### Data provided ###

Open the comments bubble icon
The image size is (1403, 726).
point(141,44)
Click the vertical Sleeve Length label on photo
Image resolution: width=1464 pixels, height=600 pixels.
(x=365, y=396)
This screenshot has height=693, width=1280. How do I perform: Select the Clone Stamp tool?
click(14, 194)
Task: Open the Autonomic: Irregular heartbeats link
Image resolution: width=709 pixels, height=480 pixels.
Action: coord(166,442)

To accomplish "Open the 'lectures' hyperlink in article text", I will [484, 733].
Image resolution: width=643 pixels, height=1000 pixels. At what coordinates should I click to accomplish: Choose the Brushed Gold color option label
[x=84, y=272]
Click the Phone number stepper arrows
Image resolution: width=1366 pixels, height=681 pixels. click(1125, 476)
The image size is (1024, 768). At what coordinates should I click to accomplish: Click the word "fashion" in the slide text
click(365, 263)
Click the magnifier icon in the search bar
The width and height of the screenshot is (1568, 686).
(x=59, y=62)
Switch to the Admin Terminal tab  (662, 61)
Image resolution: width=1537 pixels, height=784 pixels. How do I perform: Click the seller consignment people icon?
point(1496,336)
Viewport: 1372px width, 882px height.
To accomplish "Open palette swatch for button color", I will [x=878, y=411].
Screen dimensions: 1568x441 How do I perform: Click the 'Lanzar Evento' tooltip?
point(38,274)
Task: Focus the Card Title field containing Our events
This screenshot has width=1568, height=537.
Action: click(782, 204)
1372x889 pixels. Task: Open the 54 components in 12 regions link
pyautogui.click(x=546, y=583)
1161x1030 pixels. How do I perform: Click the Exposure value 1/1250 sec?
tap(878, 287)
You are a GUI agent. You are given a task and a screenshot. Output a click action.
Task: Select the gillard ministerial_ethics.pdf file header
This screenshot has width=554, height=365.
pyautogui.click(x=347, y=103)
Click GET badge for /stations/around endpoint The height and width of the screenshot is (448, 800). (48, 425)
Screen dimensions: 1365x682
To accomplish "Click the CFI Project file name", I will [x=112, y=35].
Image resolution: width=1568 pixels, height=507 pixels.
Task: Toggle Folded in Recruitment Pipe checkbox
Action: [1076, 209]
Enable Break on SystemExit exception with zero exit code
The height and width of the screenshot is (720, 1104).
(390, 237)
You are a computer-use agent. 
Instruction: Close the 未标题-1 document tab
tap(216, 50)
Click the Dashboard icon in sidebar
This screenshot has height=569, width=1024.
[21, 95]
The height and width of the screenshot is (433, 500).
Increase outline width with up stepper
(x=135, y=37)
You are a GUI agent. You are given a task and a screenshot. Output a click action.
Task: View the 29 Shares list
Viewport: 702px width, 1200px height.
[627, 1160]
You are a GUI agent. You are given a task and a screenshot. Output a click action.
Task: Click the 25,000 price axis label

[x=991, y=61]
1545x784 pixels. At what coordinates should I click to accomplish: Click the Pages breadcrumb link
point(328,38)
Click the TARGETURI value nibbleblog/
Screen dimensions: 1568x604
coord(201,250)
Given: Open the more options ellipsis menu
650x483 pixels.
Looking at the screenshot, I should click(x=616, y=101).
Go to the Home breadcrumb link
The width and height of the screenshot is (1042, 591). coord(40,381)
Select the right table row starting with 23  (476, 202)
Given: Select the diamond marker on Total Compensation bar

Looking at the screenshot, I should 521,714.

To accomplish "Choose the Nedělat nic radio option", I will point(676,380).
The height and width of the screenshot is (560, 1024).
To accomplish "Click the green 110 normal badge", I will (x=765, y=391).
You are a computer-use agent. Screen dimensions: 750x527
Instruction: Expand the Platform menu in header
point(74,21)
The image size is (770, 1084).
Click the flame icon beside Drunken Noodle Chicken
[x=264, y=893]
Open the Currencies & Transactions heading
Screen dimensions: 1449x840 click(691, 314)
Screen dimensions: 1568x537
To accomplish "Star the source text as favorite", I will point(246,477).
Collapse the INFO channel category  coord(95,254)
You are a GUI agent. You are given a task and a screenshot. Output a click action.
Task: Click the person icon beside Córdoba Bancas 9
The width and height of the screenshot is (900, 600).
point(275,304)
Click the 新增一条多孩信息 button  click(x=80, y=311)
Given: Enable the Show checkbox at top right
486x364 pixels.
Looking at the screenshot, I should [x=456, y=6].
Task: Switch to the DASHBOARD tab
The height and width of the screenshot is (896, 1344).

###

### Task item:
The data should be written out again in full, exactly as it stands.

### Answer:
Open the comments bubble icon
The image size is (1403, 726).
point(141,44)
Click the vertical Sleeve Length label on photo
Image resolution: width=1464 pixels, height=600 pixels.
(x=365, y=396)
This screenshot has height=693, width=1280. How do I perform: Select the Clone Stamp tool?
click(14, 194)
Task: Open the Autonomic: Irregular heartbeats link
Image resolution: width=709 pixels, height=480 pixels.
Action: coord(166,442)

To accomplish "Open the 'lectures' hyperlink in article text", I will [484, 733].
Image resolution: width=643 pixels, height=1000 pixels. At what coordinates should I click to accomplish: Choose the Brushed Gold color option label
[x=84, y=272]
Click the Phone number stepper arrows
Image resolution: width=1366 pixels, height=681 pixels. click(1125, 476)
The image size is (1024, 768). At what coordinates should I click to accomplish: Click the word "fashion" in the slide text
click(365, 263)
Click the magnifier icon in the search bar
The width and height of the screenshot is (1568, 686).
(x=59, y=62)
Switch to the Admin Terminal tab  (662, 61)
Image resolution: width=1537 pixels, height=784 pixels. How do I perform: Click the seller consignment people icon?
point(1496,336)
Viewport: 1372px width, 882px height.
To accomplish "Open palette swatch for button color", I will [x=878, y=411].
Screen dimensions: 1568x441 How do I perform: Click the 'Lanzar Evento' tooltip?
point(38,274)
Task: Focus the Card Title field containing Our events
This screenshot has width=1568, height=537.
Action: click(782, 204)
1372x889 pixels. Task: Open the 54 components in 12 regions link
pyautogui.click(x=546, y=583)
1161x1030 pixels. How do I perform: Click the Exposure value 1/1250 sec?
tap(878, 287)
You are a GUI agent. You are given a task and a screenshot. Output a click action.
Task: Select the gillard ministerial_ethics.pdf file header
This screenshot has width=554, height=365.
pyautogui.click(x=347, y=103)
Click GET badge for /stations/around endpoint The height and width of the screenshot is (448, 800). (48, 425)
Screen dimensions: 1365x682
To accomplish "Click the CFI Project file name", I will [x=112, y=35].
Image resolution: width=1568 pixels, height=507 pixels.
Task: Toggle Folded in Recruitment Pipe checkbox
Action: [1076, 209]
Enable Break on SystemExit exception with zero exit code
The height and width of the screenshot is (720, 1104).
(390, 237)
You are a computer-use agent. 
Instruction: Close the 未标题-1 document tab
tap(216, 50)
Click the Dashboard icon in sidebar
This screenshot has height=569, width=1024.
[21, 95]
The height and width of the screenshot is (433, 500).
Increase outline width with up stepper
(x=135, y=37)
You are a GUI agent. You are given a task and a screenshot. Output a click action.
Task: View the 29 Shares list
Viewport: 702px width, 1200px height.
[627, 1160]
You are a GUI agent. You are given a task and a screenshot. Output a click action.
Task: Click the 25,000 price axis label

[x=991, y=61]
1545x784 pixels. At what coordinates should I click to accomplish: Click the Pages breadcrumb link
point(328,38)
Click the TARGETURI value nibbleblog/
Screen dimensions: 1568x604
coord(201,250)
Given: Open the more options ellipsis menu
650x483 pixels.
Looking at the screenshot, I should click(x=616, y=101).
Go to the Home breadcrumb link
The width and height of the screenshot is (1042, 591). coord(40,381)
Select the right table row starting with 23  (476, 202)
Given: Select the diamond marker on Total Compensation bar

Looking at the screenshot, I should 521,714.

To accomplish "Choose the Nedělat nic radio option", I will point(676,380).
The height and width of the screenshot is (560, 1024).
To accomplish "Click the green 110 normal badge", I will (x=765, y=391).
You are a computer-use agent. Screen dimensions: 750x527
Instruction: Expand the Platform menu in header
point(74,21)
The image size is (770, 1084).
Click the flame icon beside Drunken Noodle Chicken
[x=264, y=893]
Open the Currencies & Transactions heading
Screen dimensions: 1449x840 click(691, 314)
Screen dimensions: 1568x537
To accomplish "Star the source text as favorite", I will point(246,477).
Collapse the INFO channel category  coord(95,254)
You are a GUI agent. You are given a task and a screenshot. Output a click action.
Task: Click the person icon beside Córdoba Bancas 9
The width and height of the screenshot is (900, 600).
point(275,304)
Click the 新增一条多孩信息 button  click(x=80, y=311)
Given: Enable the Show checkbox at top right
486x364 pixels.
Looking at the screenshot, I should [x=456, y=6].
Task: Switch to the DASHBOARD tab
The height and width of the screenshot is (896, 1344).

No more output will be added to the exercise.